How “Silicon Valley” Nails Silicon Valley - The New Yorker

From a stranger-than-fiction profile of Silicon Valley and its portrayal in "Silicon Valley;" also see Uncanny Silicon Valley: The absolutely definitive, supremely authoritative, person-to-person mapping of “Silicon Valley” characters to real tech world personalities (Backchannel) and, tangentially, San Francisco bracing for life after tech bubble (Bloomberg)
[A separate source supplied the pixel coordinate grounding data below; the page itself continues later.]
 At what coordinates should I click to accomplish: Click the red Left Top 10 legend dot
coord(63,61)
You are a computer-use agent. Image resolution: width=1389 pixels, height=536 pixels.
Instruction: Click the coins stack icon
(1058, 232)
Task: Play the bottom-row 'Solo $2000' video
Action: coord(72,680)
"“Silicon Valley,” now in its third season, is one of the funniest shows on television; it is also the first ambitious satire of any form to shed much light on the current socio-cultural moment in Northern California. The show derives its energy from two semi-contradictory attitudes: contempt for grandiose tech oligarchs and sympathy for the entrepreneurs struggling to unseat them. In the pilot episode, Richard Hendricks, a shy but brilliant engineer, designs a compression algorithm—an ingenious way to make big files smaller. He later turns this innovation into a company, which he insists on calling Pied Piper. (Richard: “It’s a classic fairy tale.” Employee: “It’s about a predatory flautist who murders children in a cave.”) As his company grows, Richard becomes a nerd David beset by Goliaths: duplicitous board members, corporations trying to steal his intellectual property. Can he succeed without compromising his values? The deep irony of Richard’s situation—that his ultimate goal, presumably, is to become a Goliath himself—either has not yet come up in the writer’s room or is being tabled for later."